La máscara no dijo nada. Proseguí, implacable:
– El original de La caverna no ha desaparecido: ¡la edición de Montalo es el original!
– ¿Y por qué Montalo iba a escribir algo así? -preguntó mi carcelero en tono neutro.
– Porque enloqueció -repliqué-. Montalo estaba obsesionado con los libros eidéticos: creía que podían probar la teoría platónica de las Ideas, y demostrar, de este modo, que el mundo, la vida, el universo, son razonables y justos. Pero no lo logró. Entonces, enloquecido, escribió él mismo una obra eidética, aprovechando sus enormes conocimientos de griego y de eidesis. La obra estaría destinada a sus propios colegas. Sería una forma de decirles: «¡Mirad! ¡Las Ideas existen! ¡Aquí están! ¡Vamos! ¡Descubrid la clave final!»…
– Pero Montalo desconocía cuál era la clave final -repuso mi carcelero-. Yo lo encerré…
Contemplé fijamente las aberturas negras de su máscara y dije:
– Ya basta de patrañas, Montalo…
¡Ni Heracles Póntor lo hubiera dicho mejor!
– A pesar de todo -añadí, aprovechando su silencio-, tu juego ha sido inteligente: probablemente te las arreglaste con cualquier vagabundo… Prefiero pensar que lo encontraste muerto y después le pusiste tus ropas destrozadas, simulando el engaño que habías imaginado para el asesinato de Eunío… Entonces, oficialmente «fallecido», empezaste a actuar en la sombra… Escribiste esta obra pensando en un posible traductor. Después, cuando averiguaste que yo era el encargado de traducirla, me vigilaste. Añadiste páginas falsas para confundirme, para obligarme a que me obsesionara con el texto, pues, como tú mismo afirmas, «no podemos obsesionarnos con algo sin pensar que formamos parte de ese algo». Por último, me secuestraste y me encerraste aquí… Quizás esto sea el sótano de tu casa… o el escondite en el que has vivido desde que fingiste tu muerte… ¿Y qué quieres de mí? Lo mismo que has querido siempre: ¡probar la existencia de las Ideas! Si yo logro descubrir en tu libro las imágenes que tú has ocultado, eso significa que las ideas existen con independencia de quien las piense, ¿no es cierto?

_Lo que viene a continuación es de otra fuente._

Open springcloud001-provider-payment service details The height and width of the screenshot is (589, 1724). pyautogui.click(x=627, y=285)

Tras un larguísimo silencio durante el que mi rostro, como el suyo, fue también una máscara sonriente, le oí decir, marcando cada palabra:
– Traductor: limítate a permanecer en la caverna de tus notas a pie de página. No pretendas salir de ese encierro y ascender hasta llegar al texto. No eres un Descifrador de Enigmas, por mucho que lo desees… Eres un simple traductor. ¡De modo que sigue traduciendo!

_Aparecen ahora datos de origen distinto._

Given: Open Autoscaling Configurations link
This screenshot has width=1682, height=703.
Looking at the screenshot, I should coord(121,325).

– ¿Por qué voy a limitarme a ser un simple traductor si tú no te limitas a ser un simple lector? -repliqué, desafiándolo-. ¡Ya que eres el autor de esta obra, déjame a mí imitar a sus personajes!
– ¡Yo no soy el autor de La caverna de las ideas! -dijo, gimió casi, la máscara.
Y salió dando un portazo.
Me siento mejor. Creo haber ganado este combate. (N. del T.)